▶ Supplied records:

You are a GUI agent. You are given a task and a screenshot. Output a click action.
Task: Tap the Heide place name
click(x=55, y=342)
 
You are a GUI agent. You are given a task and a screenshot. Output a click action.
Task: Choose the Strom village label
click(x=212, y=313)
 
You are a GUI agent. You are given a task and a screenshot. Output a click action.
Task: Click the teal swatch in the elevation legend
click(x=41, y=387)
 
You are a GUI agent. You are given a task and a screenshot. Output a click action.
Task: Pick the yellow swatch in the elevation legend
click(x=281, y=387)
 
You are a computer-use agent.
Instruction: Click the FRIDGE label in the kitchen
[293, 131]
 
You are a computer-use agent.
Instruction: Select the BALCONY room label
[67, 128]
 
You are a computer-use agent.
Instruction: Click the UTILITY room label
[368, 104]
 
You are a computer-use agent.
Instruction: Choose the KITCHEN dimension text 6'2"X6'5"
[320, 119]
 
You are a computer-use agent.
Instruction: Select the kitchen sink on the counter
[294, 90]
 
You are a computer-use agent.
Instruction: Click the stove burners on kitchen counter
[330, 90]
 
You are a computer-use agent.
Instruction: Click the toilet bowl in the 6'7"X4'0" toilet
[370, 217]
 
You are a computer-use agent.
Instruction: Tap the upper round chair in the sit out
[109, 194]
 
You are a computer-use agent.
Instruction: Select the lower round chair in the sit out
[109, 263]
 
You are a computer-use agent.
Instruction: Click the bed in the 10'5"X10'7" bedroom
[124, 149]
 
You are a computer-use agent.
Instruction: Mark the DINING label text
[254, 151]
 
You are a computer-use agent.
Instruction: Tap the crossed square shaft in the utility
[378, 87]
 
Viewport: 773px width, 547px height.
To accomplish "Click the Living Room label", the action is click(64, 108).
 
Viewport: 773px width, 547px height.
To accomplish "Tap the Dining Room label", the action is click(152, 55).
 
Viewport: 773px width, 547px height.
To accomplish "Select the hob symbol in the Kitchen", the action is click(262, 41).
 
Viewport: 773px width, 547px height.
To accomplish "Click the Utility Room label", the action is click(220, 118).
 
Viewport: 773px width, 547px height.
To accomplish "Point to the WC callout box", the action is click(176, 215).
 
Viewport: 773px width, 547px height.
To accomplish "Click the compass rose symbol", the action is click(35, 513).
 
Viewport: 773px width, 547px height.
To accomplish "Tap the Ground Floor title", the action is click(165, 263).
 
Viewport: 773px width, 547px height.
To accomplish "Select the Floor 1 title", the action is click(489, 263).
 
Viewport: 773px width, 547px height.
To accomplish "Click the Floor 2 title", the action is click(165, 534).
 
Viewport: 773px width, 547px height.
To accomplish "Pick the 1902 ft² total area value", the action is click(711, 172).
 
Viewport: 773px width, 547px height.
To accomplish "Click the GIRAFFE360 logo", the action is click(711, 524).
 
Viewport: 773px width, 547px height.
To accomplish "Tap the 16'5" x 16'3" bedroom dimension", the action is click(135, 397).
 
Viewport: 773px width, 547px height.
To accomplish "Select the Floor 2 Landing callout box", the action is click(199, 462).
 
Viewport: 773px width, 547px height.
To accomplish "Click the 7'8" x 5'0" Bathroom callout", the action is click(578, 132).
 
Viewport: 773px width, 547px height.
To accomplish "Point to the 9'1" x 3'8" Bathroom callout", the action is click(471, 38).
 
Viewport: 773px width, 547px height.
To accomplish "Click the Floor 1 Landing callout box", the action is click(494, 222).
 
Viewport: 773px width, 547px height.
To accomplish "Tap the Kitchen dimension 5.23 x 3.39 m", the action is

▶ Stated problem: Pull out each line of the rows above that contains the word "Pick", counting only matches with the same capitalization.

▶ Solution to this exercise:
Task: Pick the yellow swatch in the elevation legend
To accomplish "Pick the 1902 ft² total area value", the action is click(711, 172).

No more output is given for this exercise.